1 DR 7-105(A) states:
"A lawyer shall not present, participate in presenting, or threaten to present criminal charges solely to obtain an advantage in a civil matter."
2 Rule 7-104 also differs from Disciplinary Rule 7-105(A) in that the latter prohibits an attorney from threatening to present charges where the attorney's intent is "solely" to obtain a civil advantage. In rule 7-104, Rules of Professional Conduct, the word "solely" only modifies the second clause which provides that an attorney shall not "present or participate in presenting... charges solely to obtain an advantage in a civil matter."
3 The public policy of Disciplinary Rule 7-105(A) is described in Ethical Consideration 7-21 which provides as follows:
"The civil adjudicative process is primarily designed for the settlement of civil disputes between parties, while the criminal process is designed for the protection of society as a whole. Threatening to use, or using the criminal process to coerce adjustment of private civil claims or controversies is a subversion of that process; further, the person against whom the criminal process is so misused may be deterred from asserting its legal rights and thus the usefulness of the civil process in settling private disputes is impaired. As in all cases of abuse of judicial process, the improper use of criminal process tends to diminish public confidence in our legal system."
4 Of course, in some situations it may not be in the client's interests to wait until the civil dispute is resolved For example, postponing action may impair the client's ability to present the claim adequately in that witnesses may disappear, evidence may be lost and memories may fade. Moreover, given court congestion, it may be several years before the civil dispute is completed and times may bar the administrative or disciplinary proceeding. The client may need to have the administrative complaint heard expeditiously so that the administrative agency may be in a position to afford a remedy to the client such as by injunctive relief, which may be moot if the client postpones seeking relief until the civil dispute is formally resolved. Given the client's right to file administrative charges and the public policy encouraging such action (see infra, Section C), it may not always be advisable or feasible to wait until the civil matter has been concluded.
5 The first clause in rule 7-104, Rules of Professional Conduct, uses the phrase civil "action" whereas the second clause uses the phrase civil "matter." Since the distinction is not material to this opinion, we do not reach the issue, nor do we consider, whether there is any distinction between the two terms.
6 The term "solely" as used in Disciplinary Rule 7-105(A) was interpreted in Decato's Case (N.H. 1977) 379 A.2d 825 where an attorney seeking payment of a debt wrote to the debtor, asked for an explanation for non-payment and stated that the attorney would consider filing a criminal complaint. The Court interpreted American Bar Association Code of Professional Responsibility, Disciplinary Rule 7-105 subsection (A) as requiring that there be proof that the attorney charged with a violation acted with the exclusive purpose of obtaining an advantage in the civil matter.
7 These cases should be compared to Kinnamon v. Staitman & Snyder (1977) 66 Cal. App.3d 893 which held an attorney civilly liable for violating rule 7-104, Rules of Professional Conduct, by writing a letter to a debtor demanding payment of a bad check, stating that writing checks with insufficient funds was a misdemeanor, and advising that the defendants intended to file a criminal complaint. Although the Kinnamon court found that a cause of action for civil damages was stated, the reasoning was subsequently criticized in O'Neil v. Cunningham (1981) 118 Cal. App.3d 466. In general, the Kinnamon decision represents an isolated instance where the breadth of the section 47, subdivision (2) privilege has been circumscribed.

## PROVIDED DATA

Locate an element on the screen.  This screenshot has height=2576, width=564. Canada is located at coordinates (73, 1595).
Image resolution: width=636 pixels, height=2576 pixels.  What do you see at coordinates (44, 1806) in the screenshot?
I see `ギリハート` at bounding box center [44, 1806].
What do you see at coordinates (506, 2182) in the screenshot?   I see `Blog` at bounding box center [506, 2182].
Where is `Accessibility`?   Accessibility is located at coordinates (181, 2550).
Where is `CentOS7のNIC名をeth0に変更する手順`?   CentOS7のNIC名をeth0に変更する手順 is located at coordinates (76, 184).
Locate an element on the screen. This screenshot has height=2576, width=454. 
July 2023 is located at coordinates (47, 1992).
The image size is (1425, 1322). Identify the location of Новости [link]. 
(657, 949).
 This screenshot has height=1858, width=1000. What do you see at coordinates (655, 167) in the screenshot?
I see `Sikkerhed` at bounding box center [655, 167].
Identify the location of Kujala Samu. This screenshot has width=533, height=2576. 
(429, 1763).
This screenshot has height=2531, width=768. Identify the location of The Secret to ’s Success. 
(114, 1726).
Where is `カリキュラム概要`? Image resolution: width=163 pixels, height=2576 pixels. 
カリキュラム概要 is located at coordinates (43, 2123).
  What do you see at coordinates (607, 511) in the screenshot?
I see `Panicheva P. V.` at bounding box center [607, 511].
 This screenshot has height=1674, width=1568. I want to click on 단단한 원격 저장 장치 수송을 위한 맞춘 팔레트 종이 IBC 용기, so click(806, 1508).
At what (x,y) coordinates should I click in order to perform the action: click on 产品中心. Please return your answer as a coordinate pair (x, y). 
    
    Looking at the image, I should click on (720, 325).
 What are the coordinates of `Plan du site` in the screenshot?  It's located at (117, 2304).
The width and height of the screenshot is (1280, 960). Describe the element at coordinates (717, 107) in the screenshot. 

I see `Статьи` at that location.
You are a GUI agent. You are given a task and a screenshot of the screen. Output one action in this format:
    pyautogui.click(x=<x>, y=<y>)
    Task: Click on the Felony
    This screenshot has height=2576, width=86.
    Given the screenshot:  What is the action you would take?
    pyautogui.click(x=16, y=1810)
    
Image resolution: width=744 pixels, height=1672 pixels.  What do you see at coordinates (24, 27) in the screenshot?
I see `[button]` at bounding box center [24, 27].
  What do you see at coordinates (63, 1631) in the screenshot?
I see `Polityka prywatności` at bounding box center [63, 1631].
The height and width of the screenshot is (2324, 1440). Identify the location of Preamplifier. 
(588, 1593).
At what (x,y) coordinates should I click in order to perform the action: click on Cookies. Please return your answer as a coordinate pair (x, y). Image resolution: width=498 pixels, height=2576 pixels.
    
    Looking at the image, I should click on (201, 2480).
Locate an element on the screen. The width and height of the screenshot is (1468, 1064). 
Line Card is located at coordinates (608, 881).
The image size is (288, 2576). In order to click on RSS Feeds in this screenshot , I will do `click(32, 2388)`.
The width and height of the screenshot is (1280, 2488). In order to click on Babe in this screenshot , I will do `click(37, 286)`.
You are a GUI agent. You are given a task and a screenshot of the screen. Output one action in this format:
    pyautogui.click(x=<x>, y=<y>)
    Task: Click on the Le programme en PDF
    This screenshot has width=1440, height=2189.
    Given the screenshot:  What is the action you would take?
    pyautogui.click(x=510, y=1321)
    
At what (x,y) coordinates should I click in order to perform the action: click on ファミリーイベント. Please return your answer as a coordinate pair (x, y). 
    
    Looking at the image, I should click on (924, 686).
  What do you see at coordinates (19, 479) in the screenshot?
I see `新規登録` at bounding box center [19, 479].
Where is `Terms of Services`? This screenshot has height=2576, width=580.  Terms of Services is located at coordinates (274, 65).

## TASK BRIEF
From the footnotes on Disciplinary Rule 7-105(A) above, extract the passage starting at "7 These cases" and ending at "has been circumscribed.", copied word for word.

## EXPECTED ANSWER
7 These cases should be compared to Kinnamon v. Staitman & Snyder (1977) 66 Cal. App.3d 893 which held an attorney civilly liable for violating rule 7-104, Rules of Professional Conduct, by writing a letter to a debtor demanding payment of a bad check, stating that writing checks with insufficient funds was a misdemeanor, and advising that the defendants intended to file a criminal complaint. Although the Kinnamon court found that a cause of action for civil damages was stated, the reasoning was subsequently criticized in O'Neil v. Cunningham (1981) 118 Cal. App.3d 466. In general, the Kinnamon decision represents an isolated instance where the breadth of the section 47, subdivision (2) privilege has been circumscribed.